Data for the task: Begin

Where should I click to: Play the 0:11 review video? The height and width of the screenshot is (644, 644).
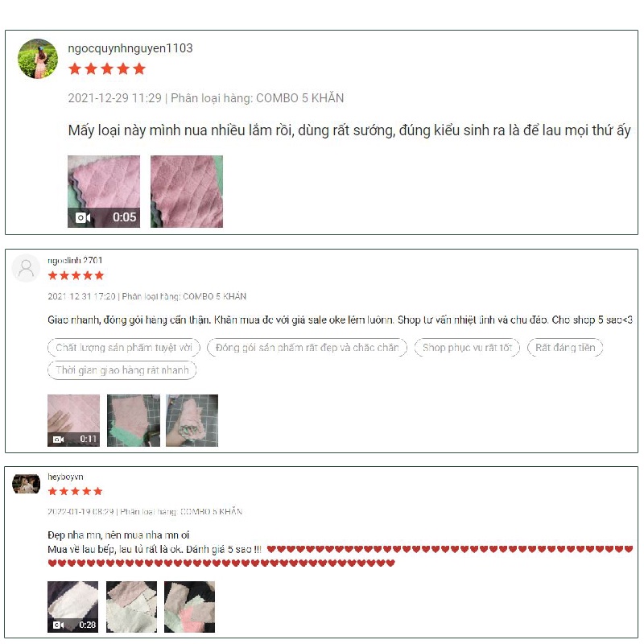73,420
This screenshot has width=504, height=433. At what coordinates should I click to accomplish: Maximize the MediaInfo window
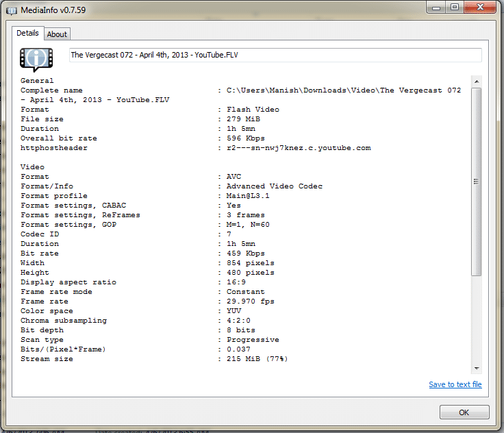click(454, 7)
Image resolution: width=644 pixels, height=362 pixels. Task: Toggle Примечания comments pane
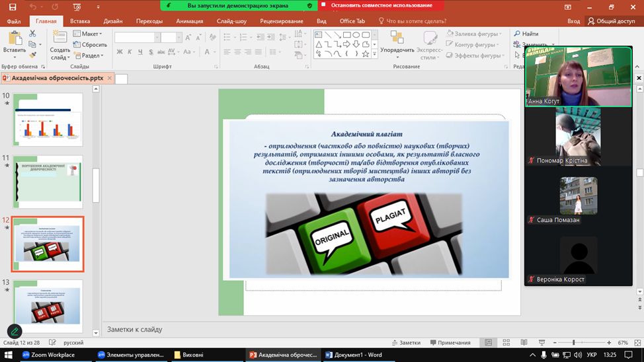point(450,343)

Data for the task: End
Data for the task: Begin

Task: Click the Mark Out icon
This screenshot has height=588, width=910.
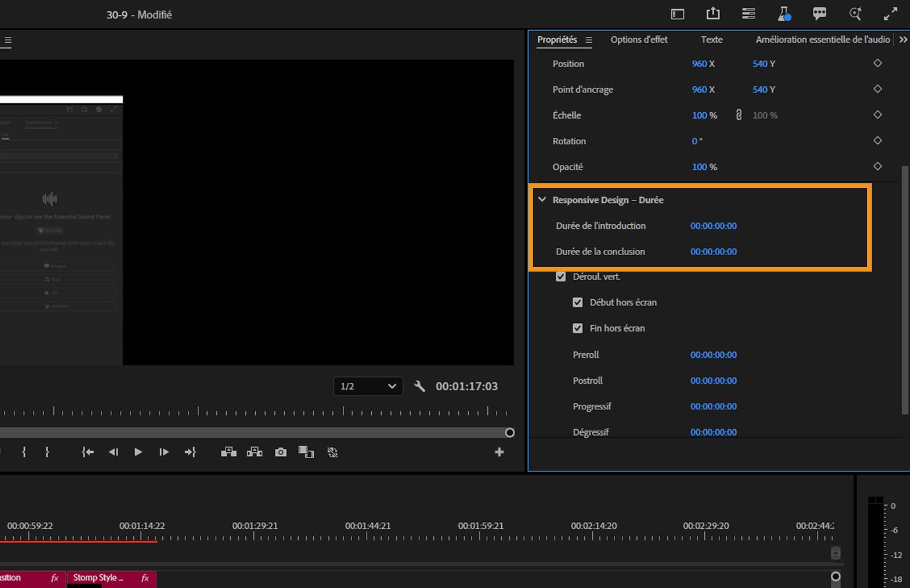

Data for the task: End
Data for the task: Begin

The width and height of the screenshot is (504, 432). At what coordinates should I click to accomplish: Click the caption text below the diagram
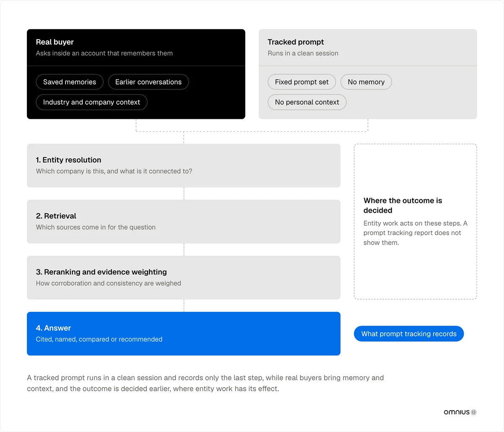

Data for the task: End

What this task involves = Return only the stretch of the material above from the line holding "Task: Click the Mark Out icon" through the line holding "This screenshot has height=588, width=910.", copied exactly.

Result of the task =
Task: Click the Mark Out icon
This screenshot has height=588, width=910.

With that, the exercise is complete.